= Beginning of Section =

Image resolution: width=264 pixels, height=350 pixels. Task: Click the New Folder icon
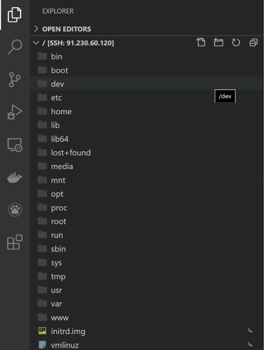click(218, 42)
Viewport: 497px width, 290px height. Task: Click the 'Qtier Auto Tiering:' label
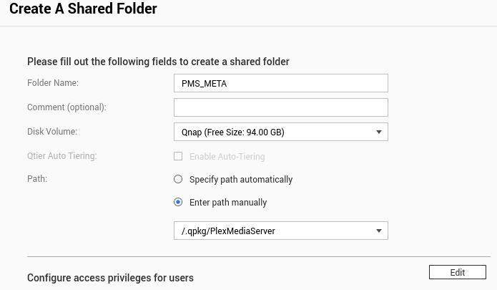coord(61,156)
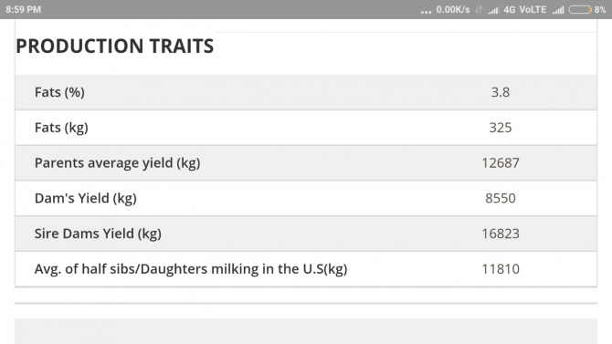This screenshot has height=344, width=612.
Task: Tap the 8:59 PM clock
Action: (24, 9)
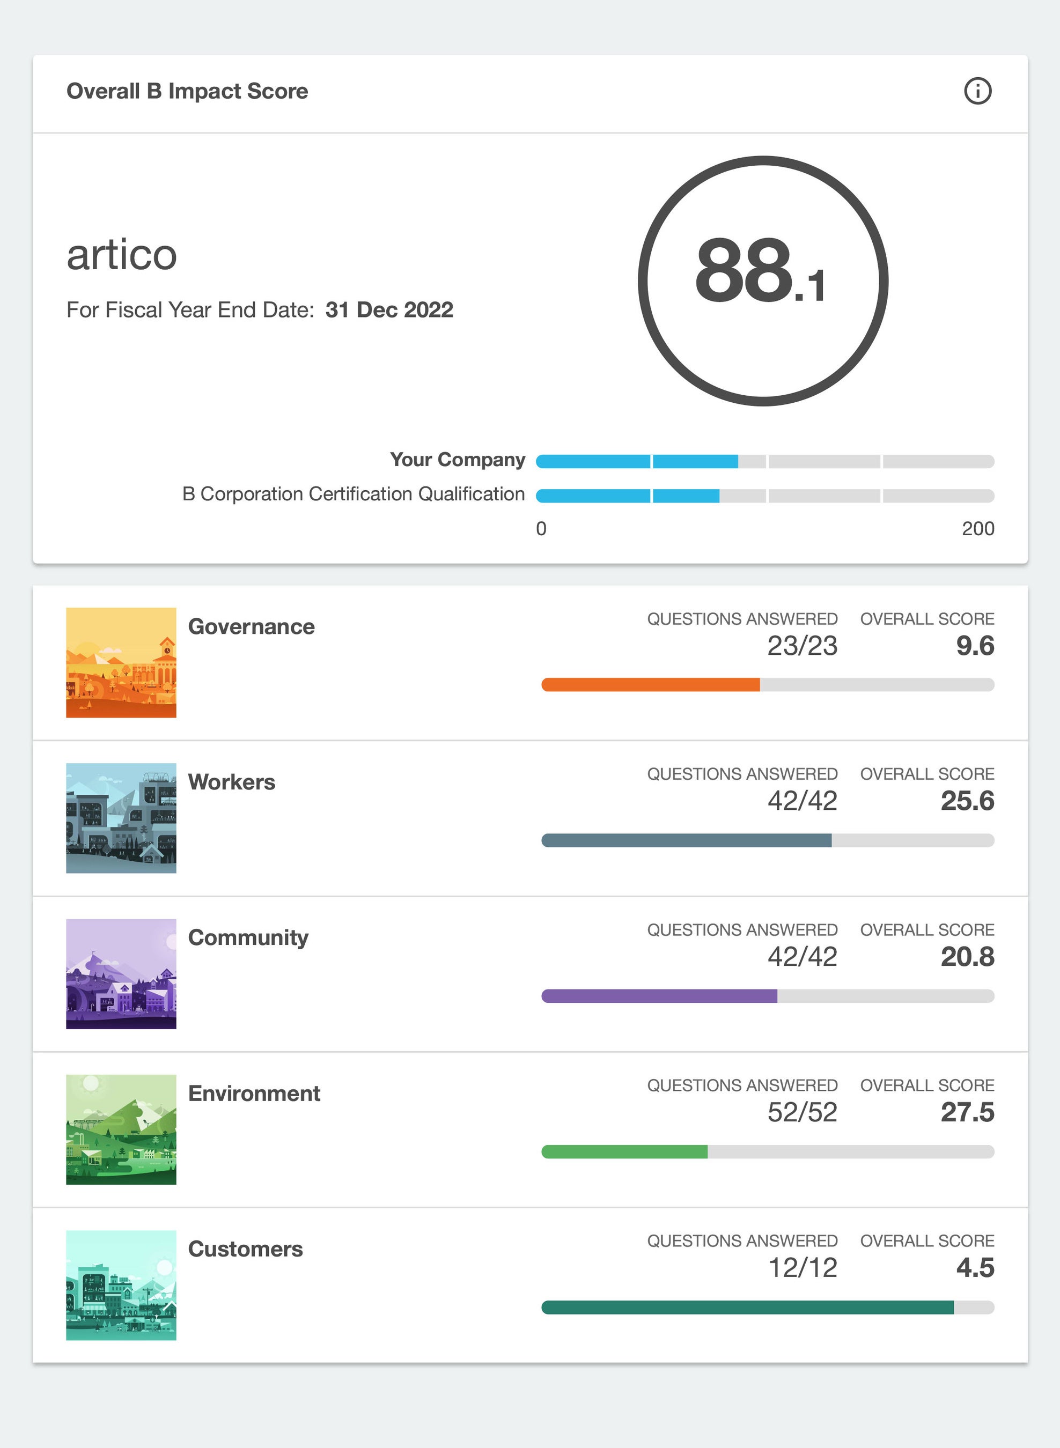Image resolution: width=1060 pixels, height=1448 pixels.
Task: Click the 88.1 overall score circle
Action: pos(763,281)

= End of Section =
= Beginning of Section =

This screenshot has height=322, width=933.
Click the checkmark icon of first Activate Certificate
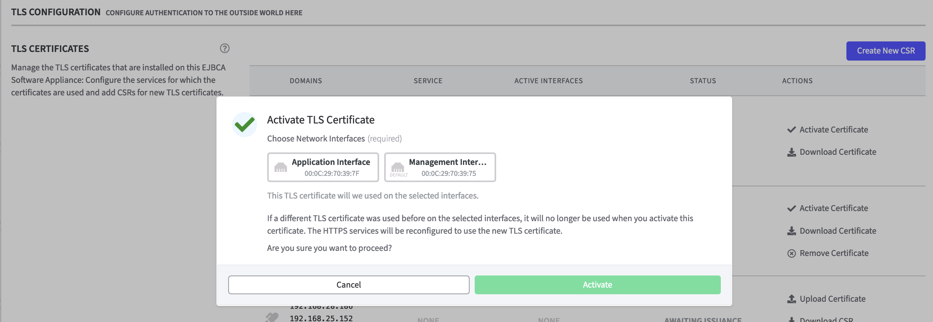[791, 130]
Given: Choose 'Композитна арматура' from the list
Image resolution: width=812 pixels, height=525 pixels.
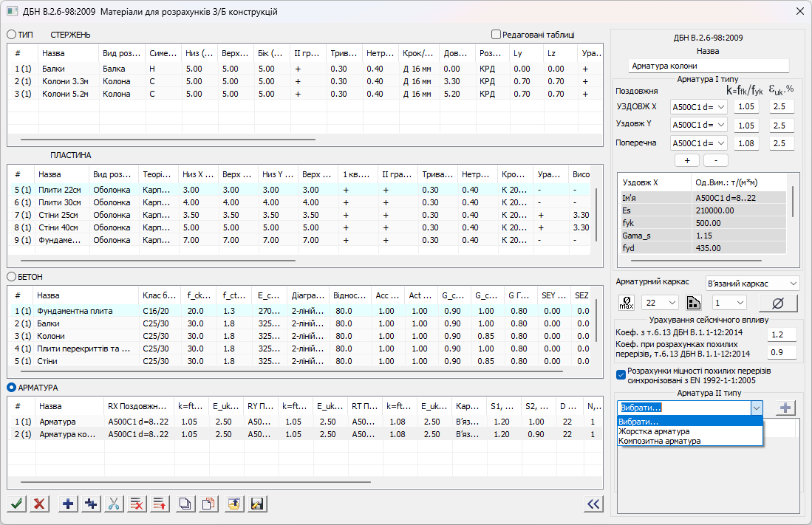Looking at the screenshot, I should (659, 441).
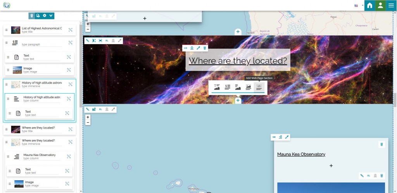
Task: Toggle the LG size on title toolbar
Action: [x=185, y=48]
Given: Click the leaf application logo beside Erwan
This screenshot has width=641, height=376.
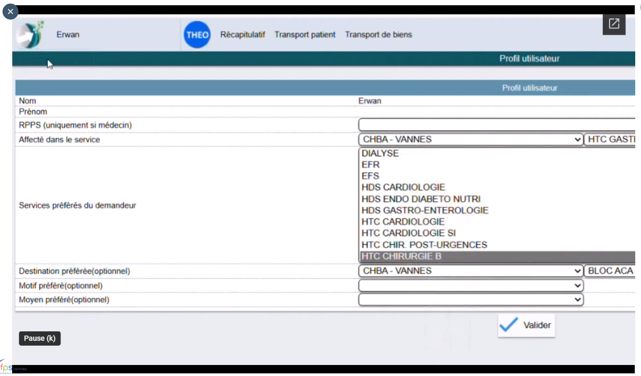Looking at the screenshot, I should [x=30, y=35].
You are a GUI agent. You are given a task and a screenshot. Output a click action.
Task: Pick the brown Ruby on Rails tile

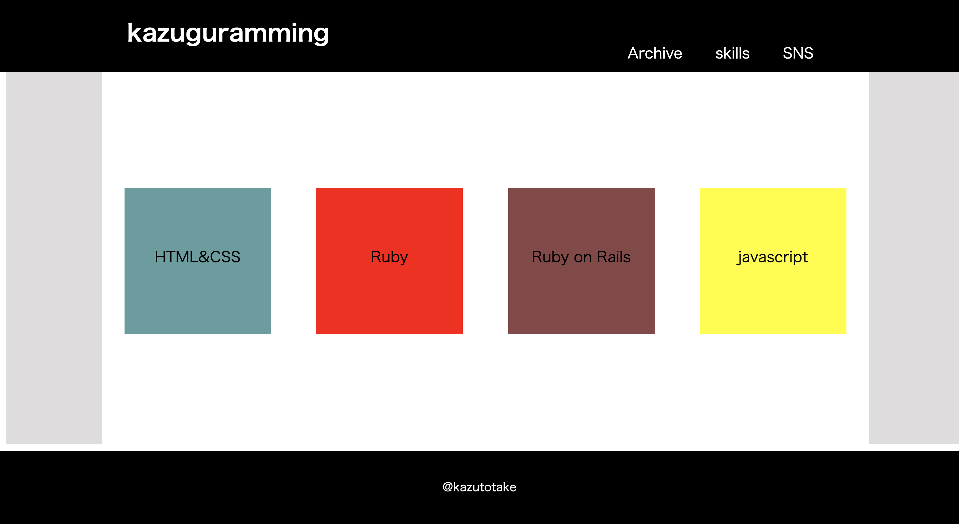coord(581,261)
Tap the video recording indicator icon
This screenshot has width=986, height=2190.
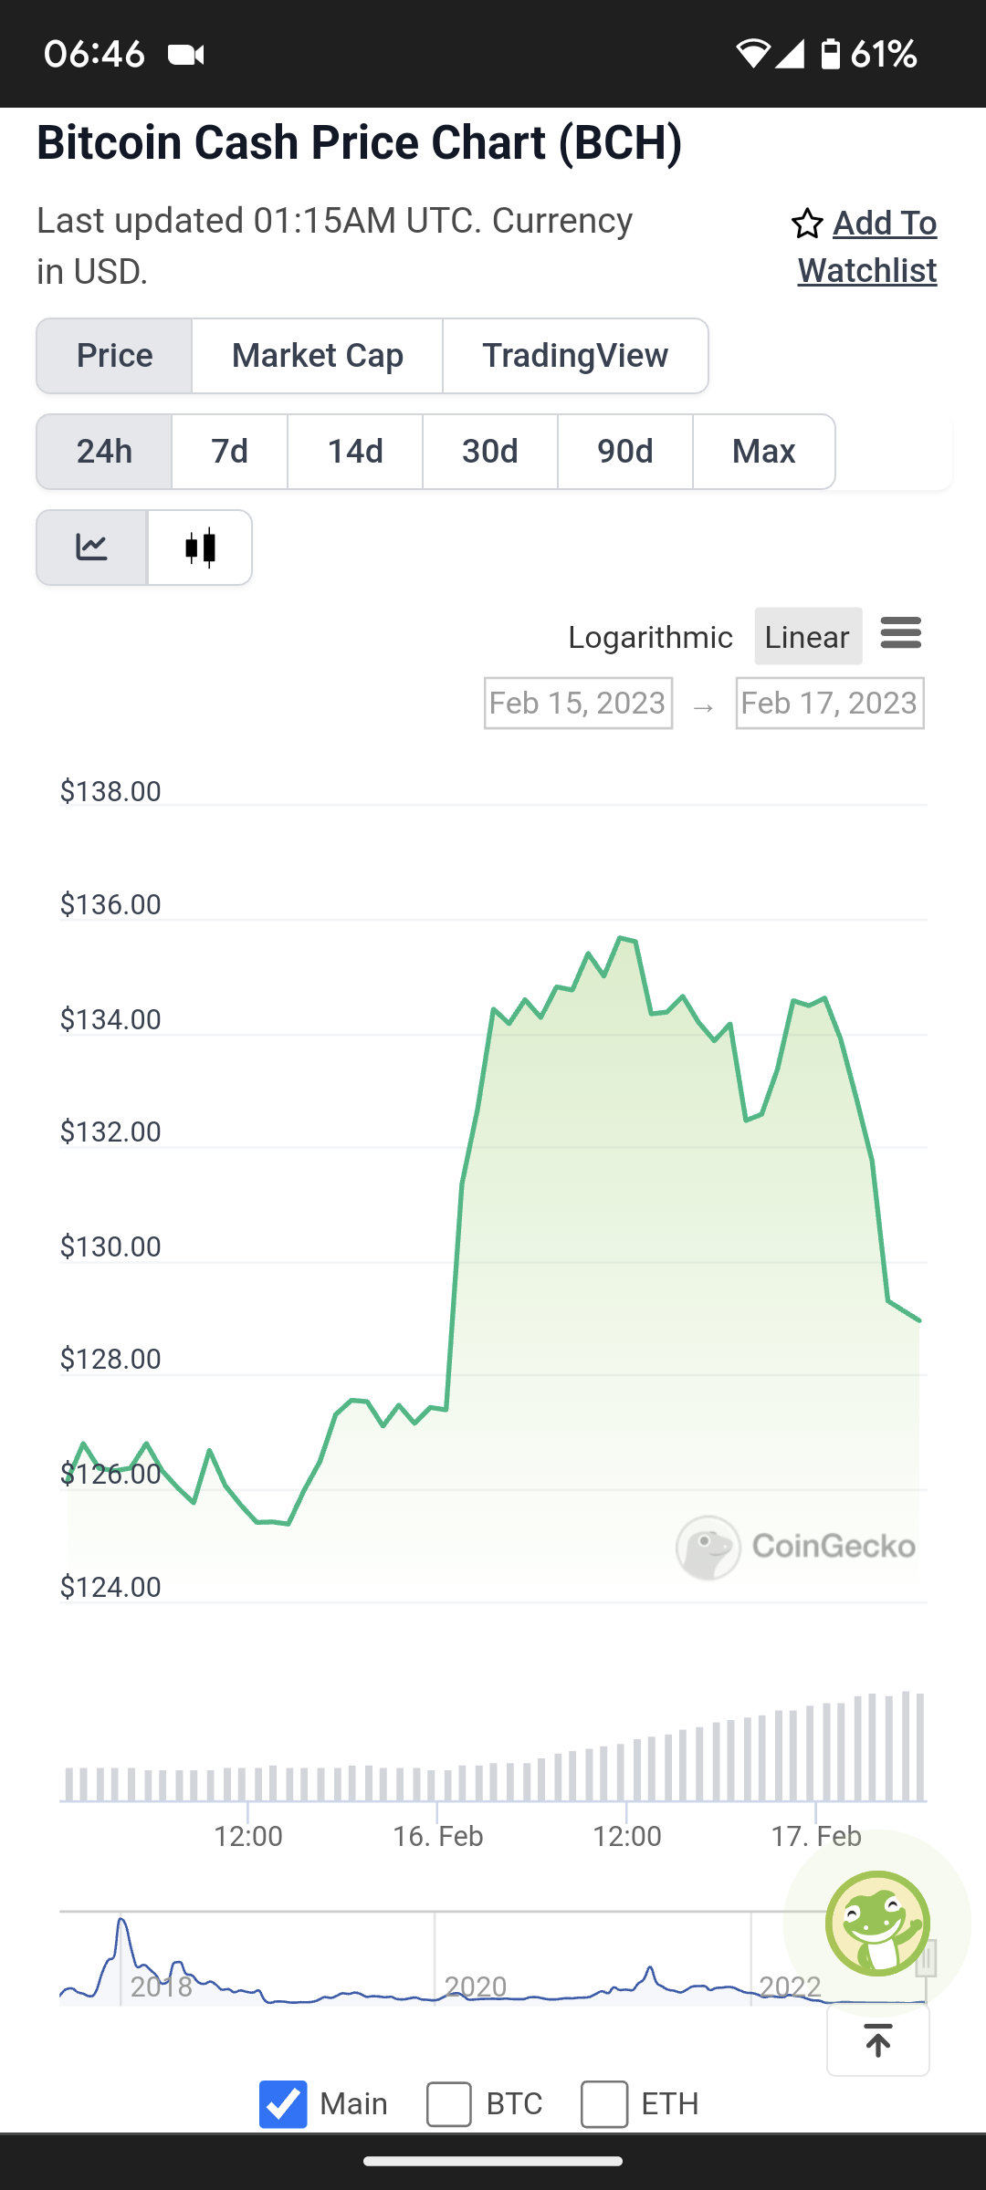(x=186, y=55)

= End of Section =
= Beginning of Section =

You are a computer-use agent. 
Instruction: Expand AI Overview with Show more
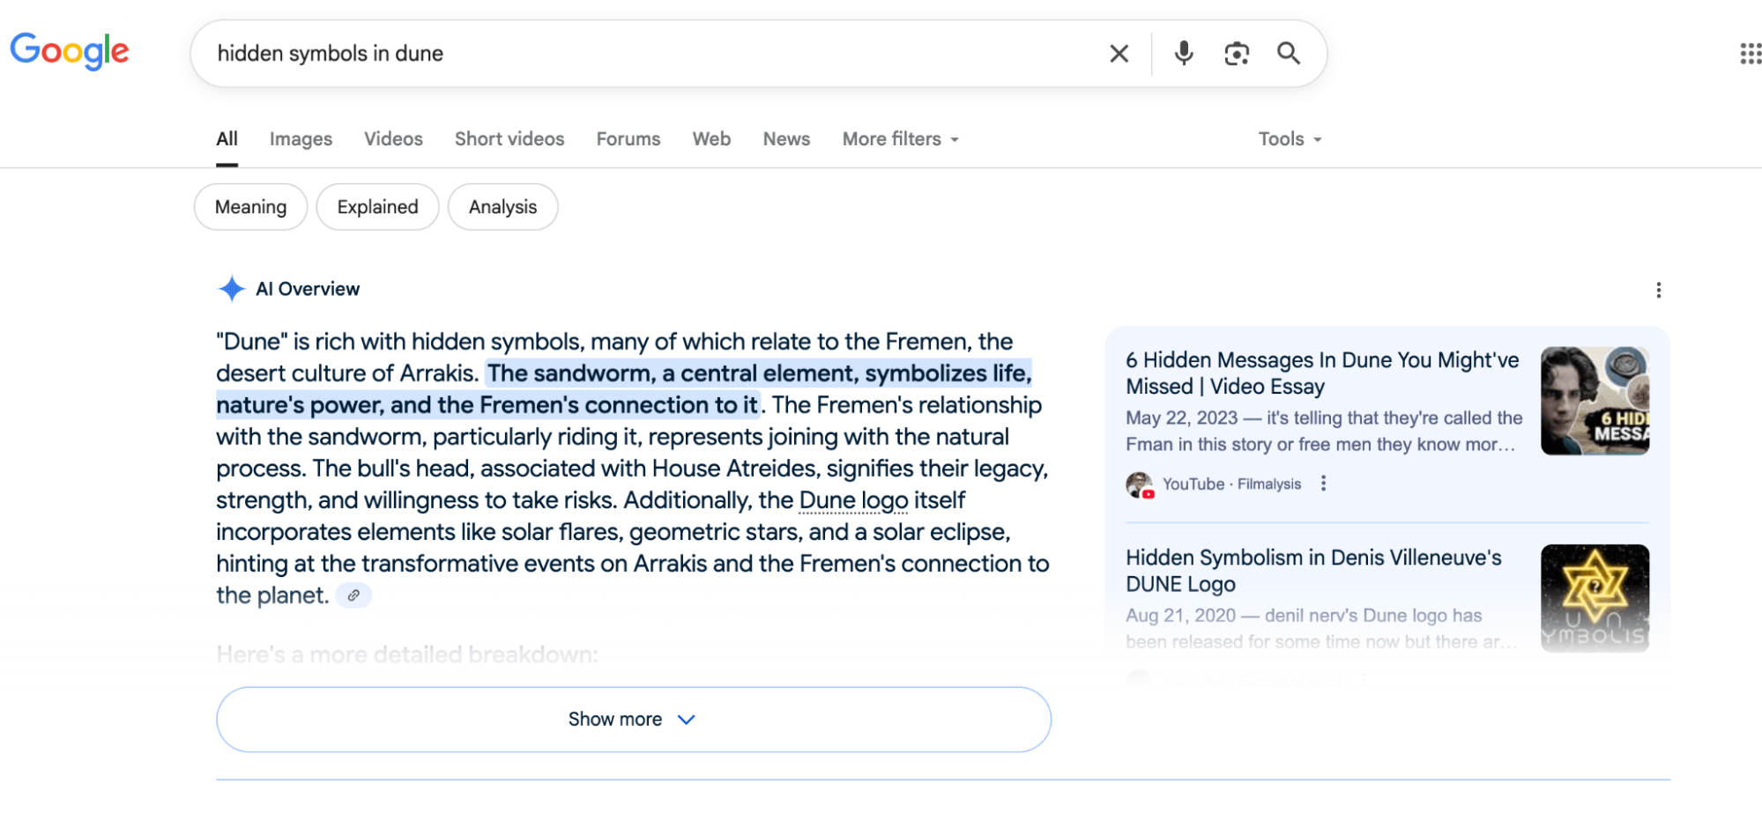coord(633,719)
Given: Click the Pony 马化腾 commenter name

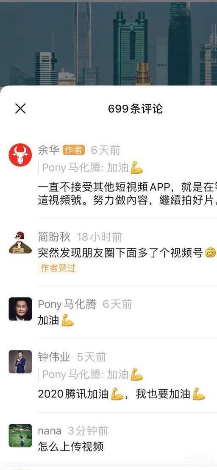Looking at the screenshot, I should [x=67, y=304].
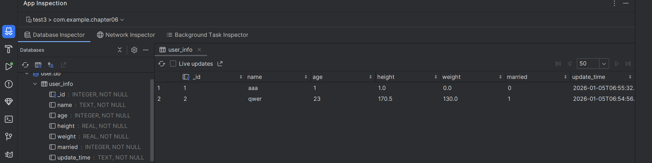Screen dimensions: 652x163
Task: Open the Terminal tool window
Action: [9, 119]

= End of Section =

Return, from the entries, each line that holds "agent".

Solution to the exercise:
You are a GUI agent. You are given a task and a screenshot. Output a click action.
You are a computer-use agent. 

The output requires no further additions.